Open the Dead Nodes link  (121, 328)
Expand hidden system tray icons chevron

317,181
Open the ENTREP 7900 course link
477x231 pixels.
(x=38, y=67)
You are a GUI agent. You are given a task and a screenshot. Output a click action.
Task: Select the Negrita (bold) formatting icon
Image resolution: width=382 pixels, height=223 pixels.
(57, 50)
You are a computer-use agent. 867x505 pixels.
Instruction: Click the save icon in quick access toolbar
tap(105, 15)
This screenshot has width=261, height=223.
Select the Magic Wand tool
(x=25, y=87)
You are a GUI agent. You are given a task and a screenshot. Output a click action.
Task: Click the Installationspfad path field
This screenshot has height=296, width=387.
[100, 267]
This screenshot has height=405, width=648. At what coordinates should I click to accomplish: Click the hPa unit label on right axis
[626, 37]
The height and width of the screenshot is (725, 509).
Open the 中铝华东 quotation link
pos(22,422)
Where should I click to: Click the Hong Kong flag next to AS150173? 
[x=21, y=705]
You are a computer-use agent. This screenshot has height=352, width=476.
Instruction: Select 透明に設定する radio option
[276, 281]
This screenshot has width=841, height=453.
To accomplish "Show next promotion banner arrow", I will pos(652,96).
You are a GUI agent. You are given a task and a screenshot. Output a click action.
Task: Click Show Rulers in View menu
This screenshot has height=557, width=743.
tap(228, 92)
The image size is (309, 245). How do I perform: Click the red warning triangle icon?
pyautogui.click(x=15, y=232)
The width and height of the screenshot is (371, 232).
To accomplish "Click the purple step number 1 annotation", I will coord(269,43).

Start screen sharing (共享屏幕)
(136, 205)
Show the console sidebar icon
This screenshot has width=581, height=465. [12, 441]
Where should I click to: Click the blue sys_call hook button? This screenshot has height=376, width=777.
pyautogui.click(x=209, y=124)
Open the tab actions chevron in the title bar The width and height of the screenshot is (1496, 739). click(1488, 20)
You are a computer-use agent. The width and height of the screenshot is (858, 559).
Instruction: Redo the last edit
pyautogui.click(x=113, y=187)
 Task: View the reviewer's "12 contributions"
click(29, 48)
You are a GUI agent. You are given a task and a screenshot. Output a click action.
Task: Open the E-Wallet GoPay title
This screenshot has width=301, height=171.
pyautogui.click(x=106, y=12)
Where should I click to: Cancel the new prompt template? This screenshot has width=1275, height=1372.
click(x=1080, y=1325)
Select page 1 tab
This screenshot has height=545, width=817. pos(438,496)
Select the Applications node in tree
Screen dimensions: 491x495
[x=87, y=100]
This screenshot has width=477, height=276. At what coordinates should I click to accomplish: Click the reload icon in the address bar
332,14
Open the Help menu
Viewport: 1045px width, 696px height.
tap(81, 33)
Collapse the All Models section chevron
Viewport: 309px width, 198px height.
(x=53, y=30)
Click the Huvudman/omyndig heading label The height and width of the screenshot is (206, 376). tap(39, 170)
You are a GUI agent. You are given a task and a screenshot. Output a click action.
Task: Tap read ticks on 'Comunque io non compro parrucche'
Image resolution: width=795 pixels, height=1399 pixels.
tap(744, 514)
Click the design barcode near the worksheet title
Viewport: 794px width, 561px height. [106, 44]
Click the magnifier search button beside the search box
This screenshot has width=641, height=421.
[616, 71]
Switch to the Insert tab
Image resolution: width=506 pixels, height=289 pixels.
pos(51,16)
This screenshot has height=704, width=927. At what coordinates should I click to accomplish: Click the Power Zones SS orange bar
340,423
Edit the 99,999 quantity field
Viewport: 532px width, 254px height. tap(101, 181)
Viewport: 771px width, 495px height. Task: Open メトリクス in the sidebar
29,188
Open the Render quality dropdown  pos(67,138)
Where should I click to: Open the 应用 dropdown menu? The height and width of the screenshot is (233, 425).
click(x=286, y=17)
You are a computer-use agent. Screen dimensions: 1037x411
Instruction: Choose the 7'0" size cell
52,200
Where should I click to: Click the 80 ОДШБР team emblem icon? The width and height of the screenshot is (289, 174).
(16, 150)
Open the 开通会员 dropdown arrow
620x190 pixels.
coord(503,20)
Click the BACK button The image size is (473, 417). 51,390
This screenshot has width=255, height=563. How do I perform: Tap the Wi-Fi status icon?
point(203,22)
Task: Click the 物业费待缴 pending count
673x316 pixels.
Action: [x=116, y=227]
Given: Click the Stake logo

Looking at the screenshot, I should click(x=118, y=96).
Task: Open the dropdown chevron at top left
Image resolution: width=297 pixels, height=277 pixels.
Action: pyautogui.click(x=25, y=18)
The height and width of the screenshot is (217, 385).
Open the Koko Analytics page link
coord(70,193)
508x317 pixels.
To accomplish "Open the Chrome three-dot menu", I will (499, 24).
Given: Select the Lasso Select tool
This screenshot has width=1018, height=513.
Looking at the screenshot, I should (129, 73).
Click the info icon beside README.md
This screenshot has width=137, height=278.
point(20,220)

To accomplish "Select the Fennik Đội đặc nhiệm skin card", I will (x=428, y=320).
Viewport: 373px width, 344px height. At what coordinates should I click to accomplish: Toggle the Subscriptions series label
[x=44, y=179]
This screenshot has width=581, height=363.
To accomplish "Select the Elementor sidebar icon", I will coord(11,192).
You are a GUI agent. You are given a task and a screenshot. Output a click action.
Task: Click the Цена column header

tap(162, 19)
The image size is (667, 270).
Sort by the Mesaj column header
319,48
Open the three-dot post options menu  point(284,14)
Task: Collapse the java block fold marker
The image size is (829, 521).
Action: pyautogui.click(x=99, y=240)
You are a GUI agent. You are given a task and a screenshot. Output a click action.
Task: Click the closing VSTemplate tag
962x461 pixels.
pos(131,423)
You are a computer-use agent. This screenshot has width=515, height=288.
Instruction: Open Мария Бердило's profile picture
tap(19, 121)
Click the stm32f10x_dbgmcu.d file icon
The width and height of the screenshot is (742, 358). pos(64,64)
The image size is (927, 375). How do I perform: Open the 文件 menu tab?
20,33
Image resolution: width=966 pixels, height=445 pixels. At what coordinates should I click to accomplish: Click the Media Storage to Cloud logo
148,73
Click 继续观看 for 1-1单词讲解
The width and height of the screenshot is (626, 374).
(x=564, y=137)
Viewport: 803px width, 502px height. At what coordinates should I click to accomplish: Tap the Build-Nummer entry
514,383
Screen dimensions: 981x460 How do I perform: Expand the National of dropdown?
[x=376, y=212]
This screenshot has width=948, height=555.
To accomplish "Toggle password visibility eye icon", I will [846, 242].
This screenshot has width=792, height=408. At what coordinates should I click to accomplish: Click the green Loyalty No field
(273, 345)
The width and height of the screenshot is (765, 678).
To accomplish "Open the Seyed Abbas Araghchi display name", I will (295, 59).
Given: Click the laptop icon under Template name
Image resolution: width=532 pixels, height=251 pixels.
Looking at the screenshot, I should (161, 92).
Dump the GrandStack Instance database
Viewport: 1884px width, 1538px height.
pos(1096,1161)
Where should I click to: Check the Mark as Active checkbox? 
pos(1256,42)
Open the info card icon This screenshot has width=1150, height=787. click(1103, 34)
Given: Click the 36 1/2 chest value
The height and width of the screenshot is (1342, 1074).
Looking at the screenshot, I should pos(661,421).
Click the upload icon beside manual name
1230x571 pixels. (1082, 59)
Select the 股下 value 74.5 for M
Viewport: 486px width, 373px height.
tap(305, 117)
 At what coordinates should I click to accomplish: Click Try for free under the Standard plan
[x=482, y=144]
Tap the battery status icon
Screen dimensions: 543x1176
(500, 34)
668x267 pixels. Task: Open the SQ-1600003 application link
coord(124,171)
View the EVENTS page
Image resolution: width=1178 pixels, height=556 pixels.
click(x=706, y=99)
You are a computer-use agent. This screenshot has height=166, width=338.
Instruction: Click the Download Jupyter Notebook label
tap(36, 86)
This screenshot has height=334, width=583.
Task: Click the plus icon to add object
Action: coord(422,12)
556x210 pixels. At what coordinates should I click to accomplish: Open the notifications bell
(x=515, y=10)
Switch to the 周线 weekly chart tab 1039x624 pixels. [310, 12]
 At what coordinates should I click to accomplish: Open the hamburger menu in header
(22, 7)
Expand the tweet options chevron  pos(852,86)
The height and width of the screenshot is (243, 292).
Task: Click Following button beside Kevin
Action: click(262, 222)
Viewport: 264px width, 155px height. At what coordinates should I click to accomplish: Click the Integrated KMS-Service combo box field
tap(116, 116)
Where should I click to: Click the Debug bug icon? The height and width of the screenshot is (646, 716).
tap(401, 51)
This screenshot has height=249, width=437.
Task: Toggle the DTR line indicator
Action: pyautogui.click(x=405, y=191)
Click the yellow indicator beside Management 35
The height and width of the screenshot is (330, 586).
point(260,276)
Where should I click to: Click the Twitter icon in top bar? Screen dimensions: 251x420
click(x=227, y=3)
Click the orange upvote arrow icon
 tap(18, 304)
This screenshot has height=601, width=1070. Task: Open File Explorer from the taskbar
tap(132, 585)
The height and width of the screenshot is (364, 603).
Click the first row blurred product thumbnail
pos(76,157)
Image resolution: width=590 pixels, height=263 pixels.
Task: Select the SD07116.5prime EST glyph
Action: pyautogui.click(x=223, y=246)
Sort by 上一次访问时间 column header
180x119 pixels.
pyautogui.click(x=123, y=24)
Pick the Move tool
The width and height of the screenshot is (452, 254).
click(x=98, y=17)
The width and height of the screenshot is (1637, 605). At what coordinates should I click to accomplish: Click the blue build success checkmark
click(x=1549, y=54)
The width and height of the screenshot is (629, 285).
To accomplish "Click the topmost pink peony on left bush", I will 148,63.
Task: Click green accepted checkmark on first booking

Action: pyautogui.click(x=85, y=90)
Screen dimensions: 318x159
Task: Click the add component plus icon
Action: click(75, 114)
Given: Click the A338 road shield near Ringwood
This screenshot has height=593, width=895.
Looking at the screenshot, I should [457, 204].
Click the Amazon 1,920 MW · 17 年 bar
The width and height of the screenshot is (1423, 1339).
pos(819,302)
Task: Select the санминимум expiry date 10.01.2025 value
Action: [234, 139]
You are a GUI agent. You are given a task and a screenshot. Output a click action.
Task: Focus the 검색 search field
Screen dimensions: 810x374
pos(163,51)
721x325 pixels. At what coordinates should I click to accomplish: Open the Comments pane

TASK DESCRIPTION: Please report all lines in the entries where "left" appears.

ANSWER BOX:
Task: Open the dropdown chevron at top left
To accomplish "Click the topmost pink peony on left bush", I will 148,63.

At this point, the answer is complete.